荻窪駅南口仲通り商店街に、「別府冷麺」の看板を見つけた。私が知る冷麺は、盛岡冷麺か平壌冷麺であり、どちらも美味しい。別府という土地にこれまで縁はなかったが、そこの冷麺も恐らく美味しいであろうと考え、看板が指し示す細い小道に入った。
着いた店は、木目を基調とした外装及び内装で、思わず気後れする程に清潔感と気品が溢れて感じられた。この店構えからして、B級グルメのノリではなしに、洗練された郷土料理を予感した。ならば、せっかくだからいろいろ食べてみようと、主目的である冷麺の他に、同行の友人の主食用に「特製中華そば」を、更に付けあわせとして、大分名物「鶏天」を注文した。
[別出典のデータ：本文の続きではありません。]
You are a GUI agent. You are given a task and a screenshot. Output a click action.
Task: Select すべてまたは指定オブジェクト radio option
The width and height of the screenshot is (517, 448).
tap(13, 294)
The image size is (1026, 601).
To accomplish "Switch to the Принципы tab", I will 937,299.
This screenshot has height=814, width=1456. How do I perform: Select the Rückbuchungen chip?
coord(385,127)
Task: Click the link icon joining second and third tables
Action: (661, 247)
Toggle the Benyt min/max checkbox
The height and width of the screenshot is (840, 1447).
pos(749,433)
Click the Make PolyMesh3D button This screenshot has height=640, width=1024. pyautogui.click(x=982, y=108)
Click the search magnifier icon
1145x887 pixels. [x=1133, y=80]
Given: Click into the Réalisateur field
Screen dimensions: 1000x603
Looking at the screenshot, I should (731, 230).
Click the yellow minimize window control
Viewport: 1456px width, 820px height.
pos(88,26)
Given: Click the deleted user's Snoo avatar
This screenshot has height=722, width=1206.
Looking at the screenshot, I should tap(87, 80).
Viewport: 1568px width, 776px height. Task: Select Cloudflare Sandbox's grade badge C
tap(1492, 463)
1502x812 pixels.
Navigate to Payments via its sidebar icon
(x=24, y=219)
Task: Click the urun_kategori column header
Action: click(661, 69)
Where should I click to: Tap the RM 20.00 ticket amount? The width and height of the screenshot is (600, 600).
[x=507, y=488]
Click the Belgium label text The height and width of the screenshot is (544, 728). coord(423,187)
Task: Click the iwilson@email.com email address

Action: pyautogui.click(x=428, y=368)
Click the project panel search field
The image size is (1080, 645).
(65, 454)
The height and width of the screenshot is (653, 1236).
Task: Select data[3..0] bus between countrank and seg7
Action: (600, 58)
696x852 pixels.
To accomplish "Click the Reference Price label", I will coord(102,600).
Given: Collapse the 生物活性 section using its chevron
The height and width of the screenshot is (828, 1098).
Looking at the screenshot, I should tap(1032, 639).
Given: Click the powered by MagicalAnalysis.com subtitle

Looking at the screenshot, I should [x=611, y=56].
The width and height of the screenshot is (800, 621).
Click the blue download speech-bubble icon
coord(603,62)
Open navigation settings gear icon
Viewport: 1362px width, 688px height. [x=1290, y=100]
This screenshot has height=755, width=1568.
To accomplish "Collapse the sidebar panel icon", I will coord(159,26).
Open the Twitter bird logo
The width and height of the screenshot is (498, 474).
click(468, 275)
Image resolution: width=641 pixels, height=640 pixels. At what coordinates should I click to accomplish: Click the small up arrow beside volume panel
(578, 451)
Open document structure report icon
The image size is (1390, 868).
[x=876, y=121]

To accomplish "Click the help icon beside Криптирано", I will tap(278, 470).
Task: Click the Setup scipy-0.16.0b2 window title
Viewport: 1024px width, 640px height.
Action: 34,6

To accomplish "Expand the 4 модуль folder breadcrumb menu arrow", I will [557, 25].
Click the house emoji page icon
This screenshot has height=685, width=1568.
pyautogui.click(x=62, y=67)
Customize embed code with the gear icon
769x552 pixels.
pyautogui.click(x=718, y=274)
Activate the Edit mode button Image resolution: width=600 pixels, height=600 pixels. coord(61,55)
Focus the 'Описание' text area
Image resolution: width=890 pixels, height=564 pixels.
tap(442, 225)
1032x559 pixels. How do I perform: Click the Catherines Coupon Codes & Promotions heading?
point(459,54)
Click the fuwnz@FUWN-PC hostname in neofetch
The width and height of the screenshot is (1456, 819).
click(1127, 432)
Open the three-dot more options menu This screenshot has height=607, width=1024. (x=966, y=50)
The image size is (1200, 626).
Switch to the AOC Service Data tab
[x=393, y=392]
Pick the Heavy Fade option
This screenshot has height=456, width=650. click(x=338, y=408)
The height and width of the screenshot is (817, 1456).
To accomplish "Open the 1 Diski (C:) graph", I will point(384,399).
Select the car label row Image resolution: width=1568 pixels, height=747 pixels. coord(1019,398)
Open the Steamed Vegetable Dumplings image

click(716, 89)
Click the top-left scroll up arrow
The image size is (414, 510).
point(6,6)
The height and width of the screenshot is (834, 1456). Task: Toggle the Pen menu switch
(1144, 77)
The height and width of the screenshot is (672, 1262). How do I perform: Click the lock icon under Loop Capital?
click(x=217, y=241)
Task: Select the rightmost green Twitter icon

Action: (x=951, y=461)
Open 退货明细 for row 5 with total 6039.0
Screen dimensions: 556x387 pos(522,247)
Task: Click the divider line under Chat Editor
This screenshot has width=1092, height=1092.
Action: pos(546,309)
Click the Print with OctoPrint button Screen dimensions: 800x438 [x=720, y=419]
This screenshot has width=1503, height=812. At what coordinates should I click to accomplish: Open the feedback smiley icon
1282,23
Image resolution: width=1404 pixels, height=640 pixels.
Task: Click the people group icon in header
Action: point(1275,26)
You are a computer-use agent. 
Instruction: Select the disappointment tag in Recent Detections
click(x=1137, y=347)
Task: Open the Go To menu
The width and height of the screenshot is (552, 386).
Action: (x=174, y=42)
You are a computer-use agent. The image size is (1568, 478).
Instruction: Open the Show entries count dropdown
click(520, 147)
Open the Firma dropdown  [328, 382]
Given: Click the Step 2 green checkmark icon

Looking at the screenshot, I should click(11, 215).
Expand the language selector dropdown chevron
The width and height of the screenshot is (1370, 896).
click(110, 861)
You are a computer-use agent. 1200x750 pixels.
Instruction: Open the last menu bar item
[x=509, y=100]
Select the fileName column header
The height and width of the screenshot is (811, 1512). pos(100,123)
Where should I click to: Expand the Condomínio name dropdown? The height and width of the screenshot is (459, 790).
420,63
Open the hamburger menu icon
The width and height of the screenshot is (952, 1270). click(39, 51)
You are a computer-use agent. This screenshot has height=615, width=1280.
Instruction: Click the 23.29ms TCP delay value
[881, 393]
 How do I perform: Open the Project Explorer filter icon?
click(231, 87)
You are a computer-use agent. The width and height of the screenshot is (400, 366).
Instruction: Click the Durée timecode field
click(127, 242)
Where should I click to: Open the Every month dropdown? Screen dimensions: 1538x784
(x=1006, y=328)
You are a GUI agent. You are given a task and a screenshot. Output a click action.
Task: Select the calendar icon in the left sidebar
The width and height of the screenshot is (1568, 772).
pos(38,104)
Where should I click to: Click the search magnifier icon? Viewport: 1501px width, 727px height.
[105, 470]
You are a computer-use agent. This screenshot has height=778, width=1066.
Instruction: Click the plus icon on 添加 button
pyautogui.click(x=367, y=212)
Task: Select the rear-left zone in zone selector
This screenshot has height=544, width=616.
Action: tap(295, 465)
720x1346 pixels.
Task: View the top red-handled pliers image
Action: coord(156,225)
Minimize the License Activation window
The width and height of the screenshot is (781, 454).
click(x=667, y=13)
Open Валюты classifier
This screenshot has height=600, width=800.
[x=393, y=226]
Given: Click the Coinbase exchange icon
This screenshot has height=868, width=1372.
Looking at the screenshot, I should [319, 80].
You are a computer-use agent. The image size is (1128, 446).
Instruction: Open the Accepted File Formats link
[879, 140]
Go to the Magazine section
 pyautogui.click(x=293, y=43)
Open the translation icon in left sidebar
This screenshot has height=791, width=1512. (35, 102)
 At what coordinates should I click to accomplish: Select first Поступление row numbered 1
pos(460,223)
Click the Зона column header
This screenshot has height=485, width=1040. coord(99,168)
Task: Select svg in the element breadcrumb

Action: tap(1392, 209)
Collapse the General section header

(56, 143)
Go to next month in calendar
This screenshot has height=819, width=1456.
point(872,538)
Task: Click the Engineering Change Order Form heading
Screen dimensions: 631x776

まず冷麺は、魚介系の香りのスープで、非常に繊細な味であり美味しかった。それから「特製中華そば」は、やはり非常にあっさりした味の中華そばなのだが、ゆず胡椒をスープに溶かすと途端に親しみやすい味わいに変わる辺りが面白かった。そして「鶏天」は、冷麺や中華そばに比べると、肉の揚げ物故に味が強く、かぼすのたれがよく合った。最後に、デザートに食べた「やせうま」は、平べったい麺に黄粉と砂糖をまぶした物で、非常に素朴な味わいであった。
今回は、以上のような感じに、上品と素朴の2系統でまとめてみた。しかしこちらのメニューには、激辛を売りにした冷麺・温麺・ラーメンの路線もあり、勇気が湧いたらそちらも試してみたい。